In 1369, full war resumed, but conditions had changed. Charles V had altered French strategy, while England faced sharper financial constraints.


⚖️ 1368-1369: Political Shift and Defections

Aquitanian lords challenged the Black Prince’s taxation and appealed to the French king. Charles V used procedure, diplomacy, and legal framing to trigger political realignment before major fighting intensified.


🧩 Reconquest by Gradual Erosion

Royal strategy favored:

  • retaking isolated strongholds;
  • consolidating garrisons;
  • harassing English expeditions;
  • reducing enclaves step by step.

The aim was to make English rule expensive and unstable.


🔥 1370: Brutality and Political Blowback

English reprisals, including the sack of Limoges (1370), were meant to deter defections but often intensified local hostility and accelerated shifts toward the French crown.
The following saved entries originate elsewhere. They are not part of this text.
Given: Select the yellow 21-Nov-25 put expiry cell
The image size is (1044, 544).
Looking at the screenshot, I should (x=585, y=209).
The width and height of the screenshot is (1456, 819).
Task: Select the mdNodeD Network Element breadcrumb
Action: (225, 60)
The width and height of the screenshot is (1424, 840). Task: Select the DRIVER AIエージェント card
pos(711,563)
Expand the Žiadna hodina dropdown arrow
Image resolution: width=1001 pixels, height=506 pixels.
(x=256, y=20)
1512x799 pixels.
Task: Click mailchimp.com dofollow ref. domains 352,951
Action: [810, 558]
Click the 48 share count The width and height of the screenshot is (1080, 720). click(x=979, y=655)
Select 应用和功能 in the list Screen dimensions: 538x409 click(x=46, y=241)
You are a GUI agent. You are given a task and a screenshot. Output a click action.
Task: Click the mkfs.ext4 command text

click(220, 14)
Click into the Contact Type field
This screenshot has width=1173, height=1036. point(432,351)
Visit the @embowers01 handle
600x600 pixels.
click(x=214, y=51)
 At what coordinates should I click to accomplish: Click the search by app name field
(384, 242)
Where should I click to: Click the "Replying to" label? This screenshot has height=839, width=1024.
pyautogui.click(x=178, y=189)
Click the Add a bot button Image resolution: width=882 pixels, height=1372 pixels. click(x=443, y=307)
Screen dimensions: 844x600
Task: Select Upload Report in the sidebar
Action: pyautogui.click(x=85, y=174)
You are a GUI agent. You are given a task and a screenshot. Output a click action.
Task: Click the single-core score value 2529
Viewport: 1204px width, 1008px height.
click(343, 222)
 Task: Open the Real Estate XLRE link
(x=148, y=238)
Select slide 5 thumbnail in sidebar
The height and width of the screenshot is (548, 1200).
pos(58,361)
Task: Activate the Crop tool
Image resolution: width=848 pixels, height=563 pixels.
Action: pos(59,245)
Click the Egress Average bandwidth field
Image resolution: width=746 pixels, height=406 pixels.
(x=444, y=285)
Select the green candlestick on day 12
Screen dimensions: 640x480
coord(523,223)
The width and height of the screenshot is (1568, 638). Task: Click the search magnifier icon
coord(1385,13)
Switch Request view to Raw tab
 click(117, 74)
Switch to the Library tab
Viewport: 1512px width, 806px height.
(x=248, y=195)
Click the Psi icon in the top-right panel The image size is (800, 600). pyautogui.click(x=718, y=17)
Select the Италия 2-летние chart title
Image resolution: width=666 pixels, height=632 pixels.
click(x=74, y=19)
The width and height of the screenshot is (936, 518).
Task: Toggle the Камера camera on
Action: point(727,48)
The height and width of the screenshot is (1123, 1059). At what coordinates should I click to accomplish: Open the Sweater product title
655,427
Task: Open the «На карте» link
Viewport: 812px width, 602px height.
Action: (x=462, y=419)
🏇 Chevauchees Without Durable Control

English chevauchees still devastated territory, but Charles V avoided decisive confrontation. With Du Guesclin as constable, French forces used endurance, fortified resistance, and targeted counterstrikes. Pontvallain (1370) showed that large raids could be broken without offering a pitched battle on English terms.


🌊 Maritime Leverage

Sea routes shaped outcomes: reinforcement, provisioning, and finance all depended on maritime security. Allied naval power increasingly constrained English operations.


🧠 To Remember

  • Charles V’s reconquest relied on strategic coherence and duration.
  • War became a full system: finance, ports, garrisons, sieges, and administration.